Yes, I have the following account structure:
Assets
Investments|
Brokerage Account, security/currency = USD
Security Account, security/currency = <ticker symbol>
Security Account, security/currency = <ticker symbol>
The Adv Profile report worked fine in the previous version of Gnucash
(4.4, I think it was). Cash balances in the Brokerage account worked
fine. In 5.4, it seems they're broken.
I created a "debug.gnucash file". If I delete ALL price db entries, the
Adv Profile report works fine. But if I have even one price in the price
db (manually entered, or downloaded), the USD in the brokerage account
have a price equal to the one security for which I have a price.
Whatever changed since 4.4, it would be nice to get it 'fixed'.
-marcus
On 10/28/23 12:58, john wrote:
On Oct 28, 2023, at 09:50, Marcus Winston <mar...@thechocolatehouse.net> wrote:
I've just updated to GC 5.4-1 (flatpak; linux). Something really strange is
going on. In the Advanced Portfolio report, the cash balance is reported in USD
(the correct currency), but the price of the currency is not $1. Sometimes it's
$11.88, sometimes it's $92.xx (92 and change). I did not notice this before, so
it may have happened under the previous version I was running 4.something).
But, something is really wrong. When I click on the hyperlink on the price, it
takes me to the price editor for a mutual fund that is not even part of the
account.
I did a fix and repair all, but that doesn't seem to have fixed it. Any hints
as to where to look would be appreciated.

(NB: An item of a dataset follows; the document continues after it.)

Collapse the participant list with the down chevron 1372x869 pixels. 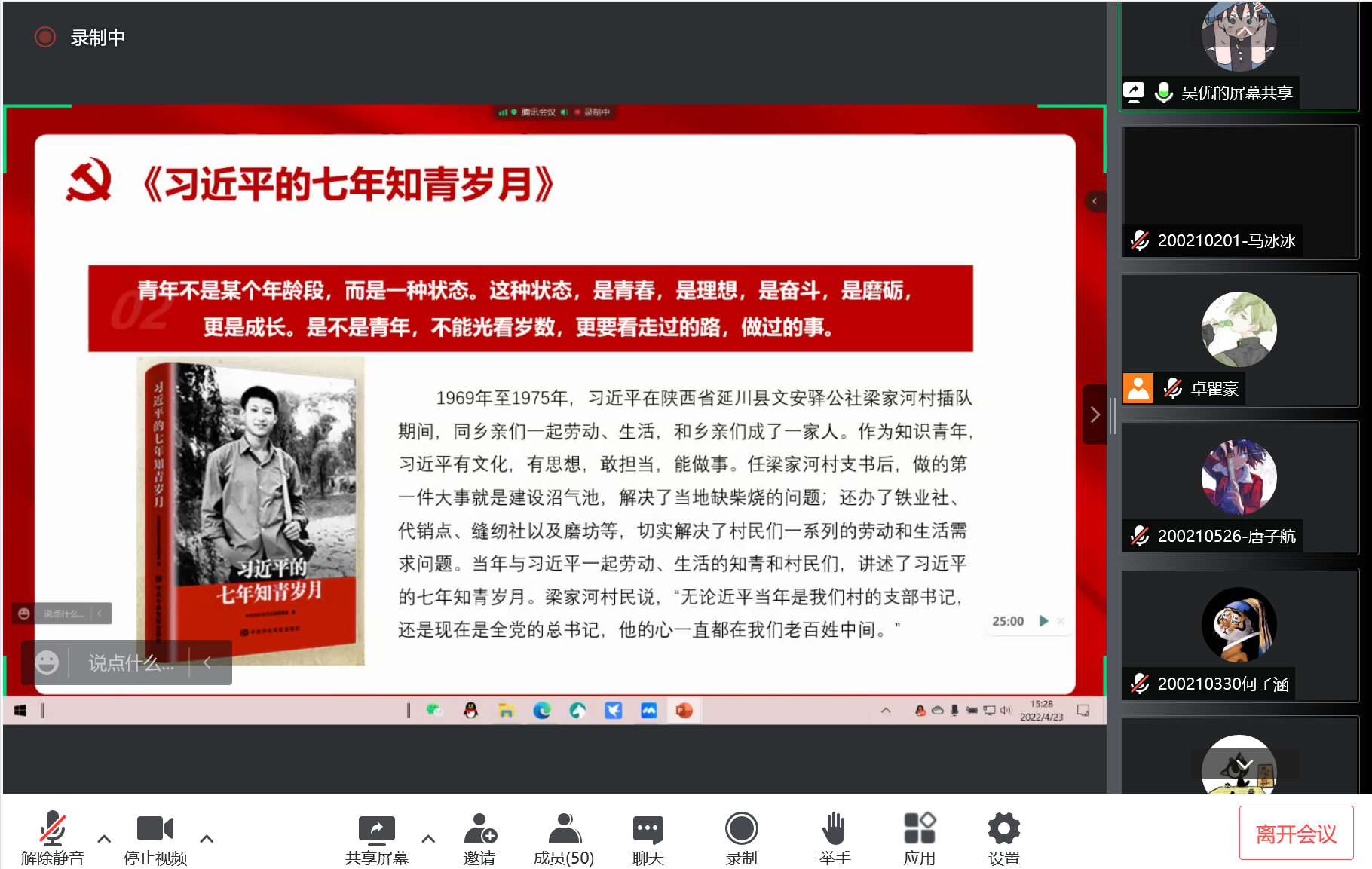(x=1243, y=765)
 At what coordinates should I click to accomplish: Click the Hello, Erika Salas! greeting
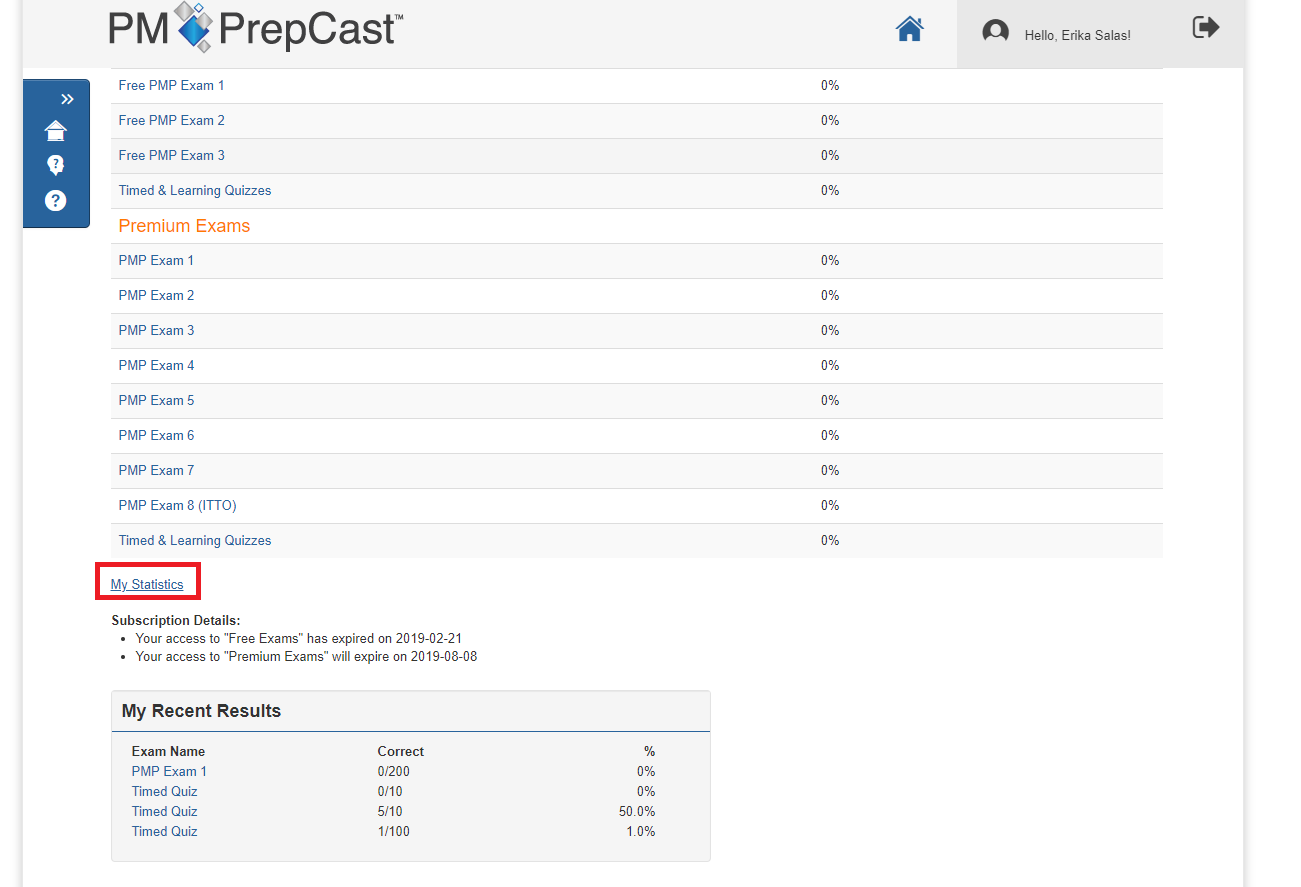click(1077, 35)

I guess you mean that you included a currency account in the APR accounts as the APR doesn't
have anything labelled "cash balance". Acting on that guess I tried it and found that
the report logic apparently has no special-casing for an account in the report currency so it
goes looking for a price in the pricedb. Of course it won't find anything for USD-USD, so it
looks for a two-step conversion, USD->XXX->USD, comes up with something, and proceeds to
use that something to generate nonsense for the rest of the line.
While it's not hard to think of same-currency accounts that would make sense to be
included in the APR--a certificate of deposit comes immediately to mind--it's also easy
to think of cases where that could only produce nonsense, starting with your brokerage
cash account. Figuring out the "basis" and separating out the sweep or
money-market income from changes due to trades and inflows from other holdings would be
inordinately complex.
For the true currency investment like a CD or even a savings account you can
work around the pricing fail and generate a meaningful line in the APR by
inventing a security. That's technically correct for Money Market funds, where
you own units in the fund and the managers exert a great deal of effort to keep
the price of those units at $1.00, which effort is not always successful.